Ouça este conteúdo
O ministro do Meio Ambiente, Ricardo Salles, pediu demissão nesta quarta-feira (23), um dia depois de ser elogiado publicamente pelo presidente Jair Bolsonaro durante o lançamento do Plano Safra 2021/2022. Salles ocupava o cargo desde o primeiro dia do governo Bolsonaro. A exoneração a pedido já foi publicada no Diário Oficial da União. Ele será substituído pelo secretário da Amazônia e Serviços Ambientais, Joaquim Álvaro Pereira Leite.
Em pronunciamento à imprensa, o agora ex-ministro justificou o pedido de demissão assim: "entendo que o Brasil ao longo desse ano e no ano que vem, na inserção internacional e também na agenda nacional, precisa ter uma união muito forte de interesses, anseios e esforços. E para que isso se faça da maneira mais serena possível, eu apresentei ao senhor presidente meu pedido de exoneração, que foi atendido".
Salles estava sob pressão desde o mês passado. Ele é alvo de duas investigações no Supremo Tribunal Federal (STF) por supostamente beneficiar madeireiros em um esquema de tráfico internacional de madeiras e também acusado de atrapalhar as investigações da Polícia Federal. O então ministro do Meio Ambiente, o diretor do Ibama e assessores próximos foram alvos da Operação Akuanduba da PF, que apurou a suspeita de facilitação ao contrabando de madeira, especialmente da Amazônia. A ação foi autorizada pelo ministro do STF Alexandre de Moraes.
Um relatório de inteligência financeira anexado ao inquérito da PF indicou "movimentação extremamente atípica" envolvendo o escritório de advocacia que tem como sócio o ministro do Meio Ambiente. Diante disso, Moraes decretou a quebra dos sigilos fiscal e bancário de Ricardo Salles.
O ministro já havia sido alvo de um notícia-crime no STF feita pelo delegado da PF Alexandre Saraiva, ex-superintendente da corporação no Amazonas, por supostamente ter dificultado a fiscalização ambiental na Amazônia.
O delegado apontou que Salles teria uma parceria com o setor madeireiro "no intento de causar obstáculos à investigação de crimes ambientais e de buscar patrocínio de interesses privados e ilegítimos perante a Administração Pública". Saraiva foi afastado do comando da Superintendência da PF no Amazonas após bater de frente com o ministro.

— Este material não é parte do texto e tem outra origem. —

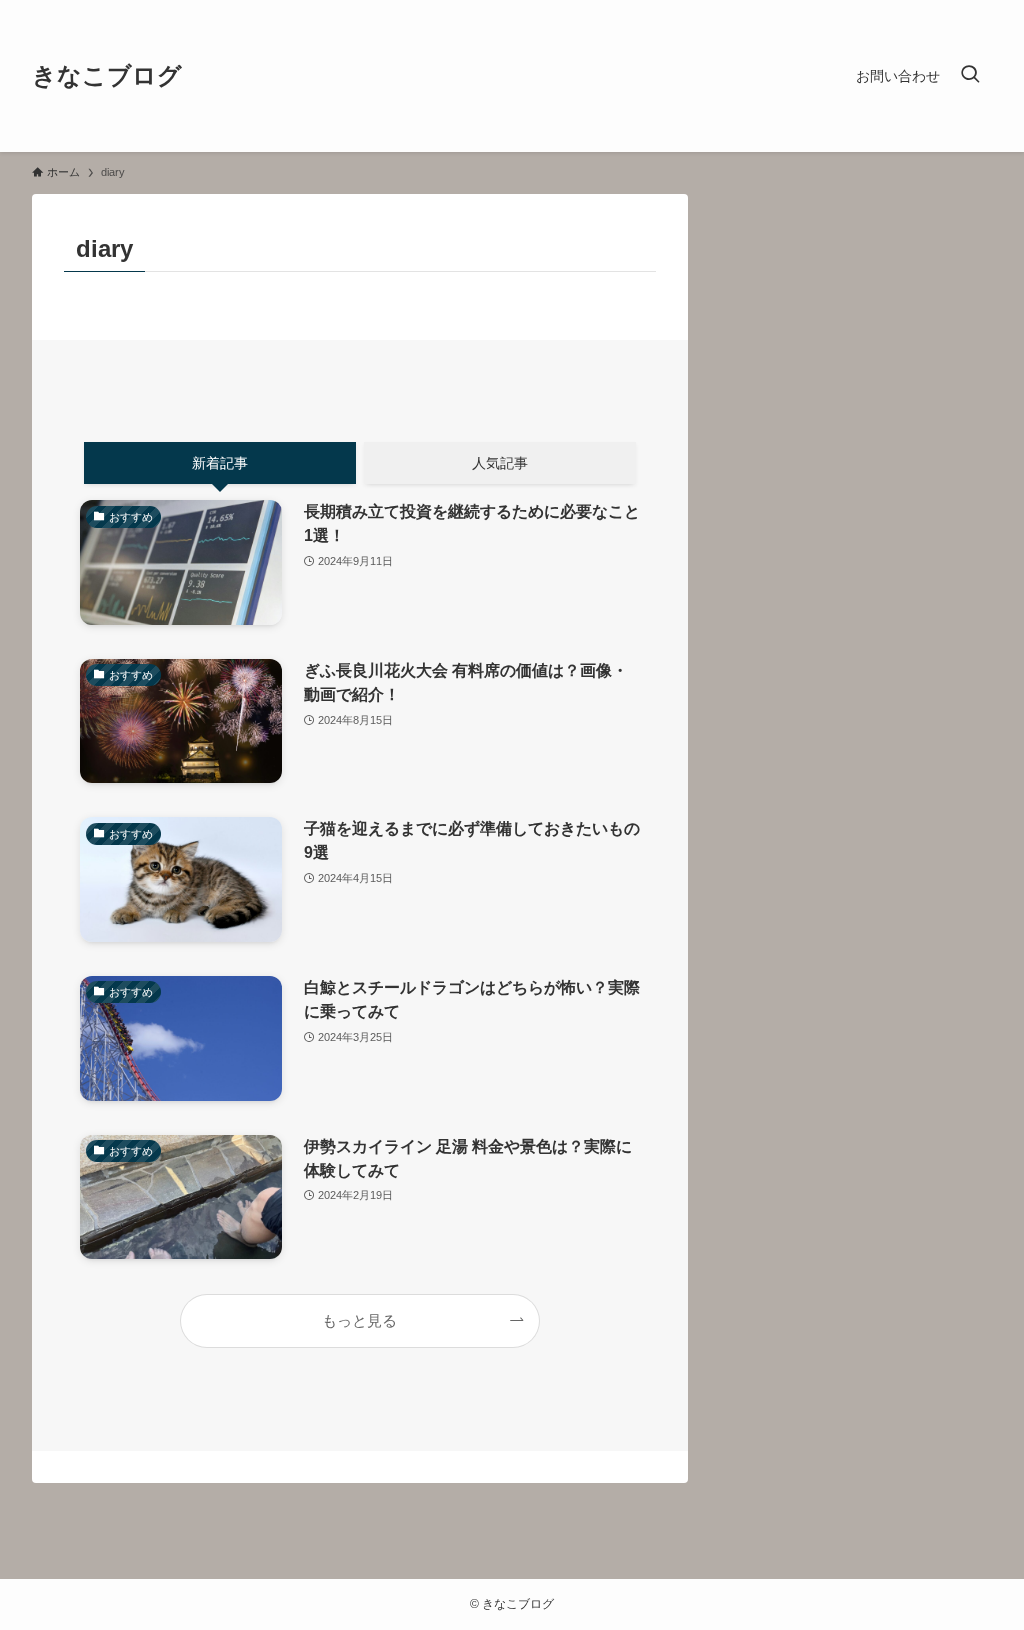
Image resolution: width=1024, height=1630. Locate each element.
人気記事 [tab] (500, 463)
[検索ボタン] (970, 76)
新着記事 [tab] (220, 463)
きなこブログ (107, 76)
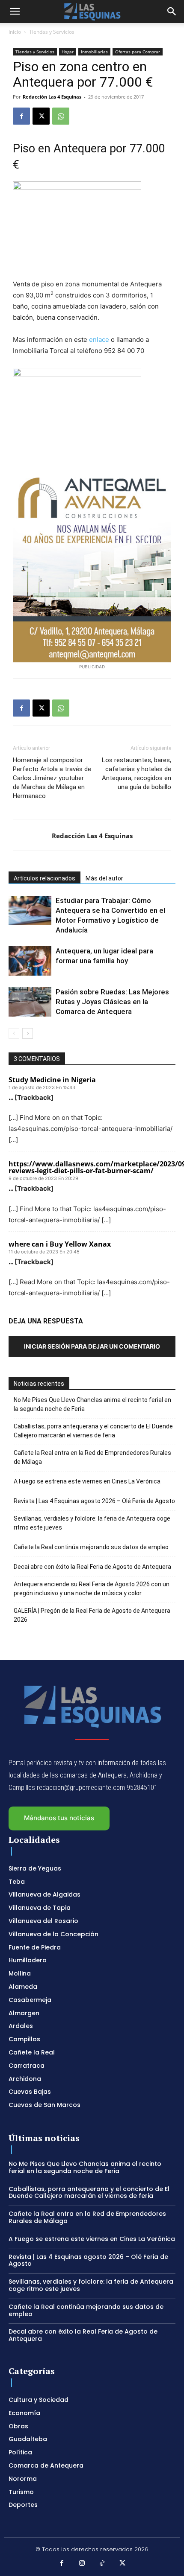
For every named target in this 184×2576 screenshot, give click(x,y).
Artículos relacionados (44, 878)
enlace (99, 339)
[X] (41, 116)
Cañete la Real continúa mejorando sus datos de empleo (91, 1547)
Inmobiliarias (94, 52)
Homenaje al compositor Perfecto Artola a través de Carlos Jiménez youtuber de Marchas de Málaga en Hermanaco (52, 778)
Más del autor (104, 878)
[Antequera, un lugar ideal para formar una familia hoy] (30, 961)
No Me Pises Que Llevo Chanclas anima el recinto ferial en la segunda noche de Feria (92, 1404)
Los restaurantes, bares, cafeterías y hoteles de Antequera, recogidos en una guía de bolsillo (136, 773)
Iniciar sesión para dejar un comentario (92, 1346)
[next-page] (27, 1033)
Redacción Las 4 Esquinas (52, 96)
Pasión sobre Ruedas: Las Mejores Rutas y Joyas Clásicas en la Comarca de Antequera (112, 1002)
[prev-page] (14, 1033)
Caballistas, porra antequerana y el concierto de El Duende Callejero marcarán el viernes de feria (93, 1431)
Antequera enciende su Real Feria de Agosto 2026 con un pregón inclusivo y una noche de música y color (91, 1589)
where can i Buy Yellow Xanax (60, 1244)
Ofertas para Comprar (137, 52)
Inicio (15, 31)
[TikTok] (102, 2564)
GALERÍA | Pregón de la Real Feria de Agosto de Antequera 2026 (92, 1615)
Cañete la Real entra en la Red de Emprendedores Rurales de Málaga (92, 1457)
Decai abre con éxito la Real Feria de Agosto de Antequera (92, 1566)
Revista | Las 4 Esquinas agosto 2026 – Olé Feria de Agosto (94, 1501)
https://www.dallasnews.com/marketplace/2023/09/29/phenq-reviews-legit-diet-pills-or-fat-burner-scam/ (92, 1167)
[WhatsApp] (60, 116)
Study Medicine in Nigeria (52, 1079)
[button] (14, 11)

Da posse à demissão, como foi a gestão de Ricardo Salles
Em dois anos e meio de gestão, o trabalho do ministro foi marcado por uma série de decisões que, na ótica de apoiadores do governo, colaboraram para a redução da burocracia e encorajaram o setor produtivo nacional a atuar sem receio da "indústria da multa".
Para críticos do governo federal e ambientalistas, entretanto, as medidas tomadas por Salles levaram à diminuição dos mecanismos de fiscalização do desmatamento, estimulado o "vale-tudo" na área ambiental e criado efeitos irreversíveis ao meio ambiente.
Próximo do setor ruralista e avesso aos ambientalistas, Salles ficou marcado pela declaração em uma reunião ministerial, no ano passado, quando afirmou que o governo deveria aproveitar o momento para "ir passando a boiada" e flexibilizar a legislação ambiental.
Na gestão de Salles no Meio Ambiente, a taxa de desmatamento na Amazônia aumentou 48,3% em relação ao biênio anterior, segundo o Instituto Nacional de Pesquisas Espaciais (Inpe), o que só fez a pressão internacional sobre a política ambiental brasileira crescer. Segundo o jornal O Globo, o bioma perdeu 10.851 km² de florestas somente no ano passado, maior índice desde 2008.
Já nos primeiros meses à frente do ministério, Ricardo Salles acabou com o principal programa de proteção ao meio ambiente que existia no país, o Fundo Amazônia, abastecido com recursos a fundo perdido de países como Noruega e Alemanha. O ministro discordava da gestão dos recursos e queria dar outra finalidade ao dinheiro que não a preservação da floresta. Os países europeus, claro, não concordaram com a ideia e os repasses foram suspensos. O Fundo Amazônia tem cerca de R$ 3 bilhões congelados desde 2019.